Among the companies eMarketer tracks was Amazon considered the largest retail media network in the US, with an approximately 75% share of retail media advertising revenues. Other top networks in terms of revenue are Walmart, Instacart, eBay And Etsy.

The shift to retail media comes as advertisers face changes in tech privacy that have led to a decline in data collection.

Earlier this year, Google began revamping the way it and other companies track users online, using cookies, which monitor Internet users' activity so advertisers can target them with relevant ads.

In January, Google began restricting cookies for 1% of its Chrome browser users, with the aim of completely removing third-party cookies by the third quarter of this year. Advertisers are struggling with how to make the switch.

Advertising and media executives note that retail media networks now dominate conversations at conferences and other gatherings, such as the Cannes Lions advertising festival. It's also often a highlight of earnings calls.

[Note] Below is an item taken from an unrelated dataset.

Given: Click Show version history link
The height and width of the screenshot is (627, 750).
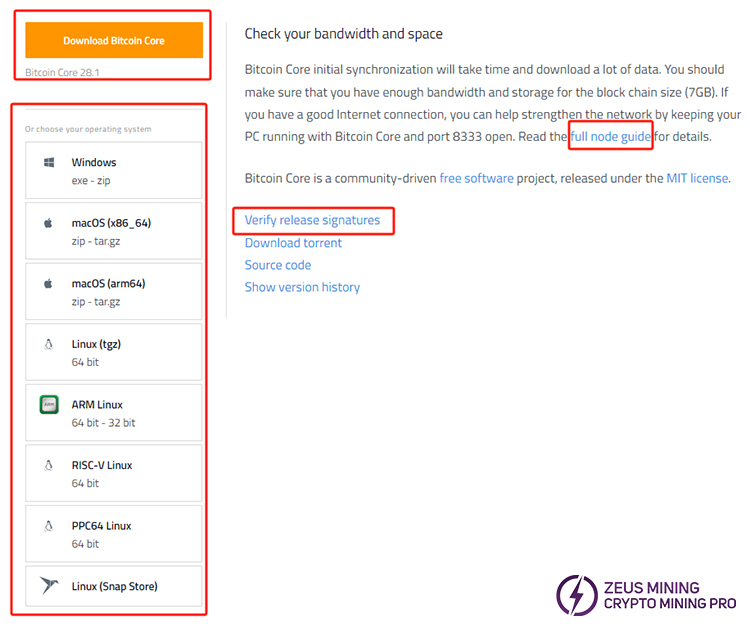Looking at the screenshot, I should (x=302, y=287).
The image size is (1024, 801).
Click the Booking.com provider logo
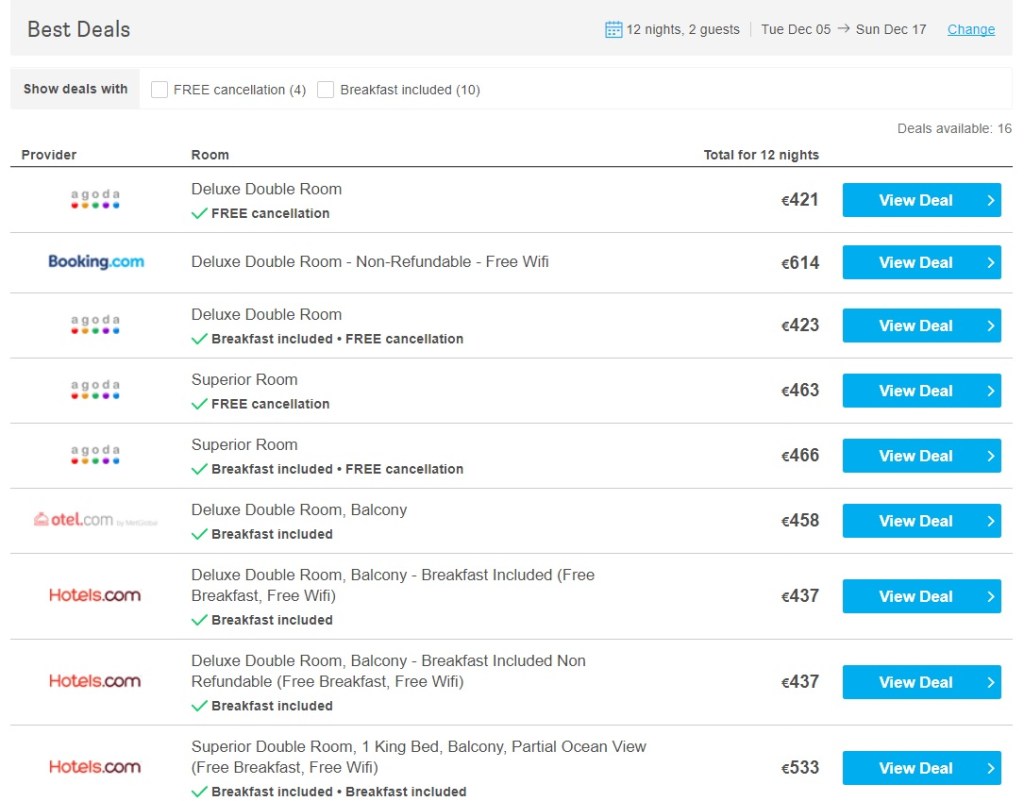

“[Retail media networks] ensure a balance between targeting, privacy and compliance. I think that's where the money really starts to shift,” Tim Hurd, vice president of media activation at Goodway Group. “I think that's the key. These retailers have that kind of data”

Away from the television

Major brands that in some cases had to sit out the TV advertising frenzy surrounding the biggest American sporting event – ​​the Super Bowl – for years are returning on Sunday, spending big at record advertising prices. It's been a bumpy few years, marked by pandemic-era restraint and political polarization, but the American Football Championship offers an increasingly unparalleled viewership that's too big to pass up.

Olivier Douliery | AFP | Getty Images

The rise of retail media advertising is taking place against the backdrop of major shifts in the media landscape. The number of pay TV customers and the number of traditional TV viewers (outside of sports) continue to decline as more viewers turn to streaming.

And while ad buying is digital and streaming While things are recovering, traditional TV is still lagging behind. That much was clear in the first-quarter earnings reports from media giants like Comcast's NBCUniversal and Warner Bros. Discovery.

Disney saw a decline in ad revenue for its traditional cable networks and Hulu in the first quarter, despite an increase at cable crown jewel ESPN; Warner Bros. Discovery reported a decline in advertising revenue; Big global got an expected boost from broadcasting the Super Bowl; and NBCUniversal's domestic advertising revenues were flat. However, streaming ad revenue for the legacy media giants showed growth.

Beyond TV tentpole moments like the Super Bowl and other live sports, advertisers are now strategizing on multiple fronts and dividing their spend across TV, social media, e-commerce and digital, Goodway Group's Hurd said.

“Linear TV advertising continues to decline,” says Kate Scott-Dawkins, GroupM's Global President of Business Intelligence, noting that ad revenue has shifted over the past decade from print and radio to TV and now to digital.

Retail media revenue grew from less than $1 billion in the U.S. a decade ago to a projected $42 billion this year — or $129.4 billion globally, Scott-Dawkins said, citing GroupM data, noting that brand advertising budgets may not immediately shift from traditional TV to on-site retail advertising.

She added that traditional TV revenues could shift to smart TVs, but based on the customer spending behavior data that retailers can provide.

Disclosure: Comcast is the parent company of NBCUniversal and CNBC.